[Saved data entries]
+===+

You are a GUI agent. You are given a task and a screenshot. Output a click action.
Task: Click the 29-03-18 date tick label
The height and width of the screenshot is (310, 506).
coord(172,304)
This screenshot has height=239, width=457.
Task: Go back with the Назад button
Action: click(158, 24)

+===+

▶ [Task to carry out]
Without leaving anything out, quote all the data.

▶ [Your response]
You are a GUI agent. You are given a task and a screenshot. Output a click action.
Task: Click the 29-03-18 date tick label
The height and width of the screenshot is (310, 506).
coord(172,304)
This screenshot has height=239, width=457.
Task: Go back with the Назад button
Action: click(158, 24)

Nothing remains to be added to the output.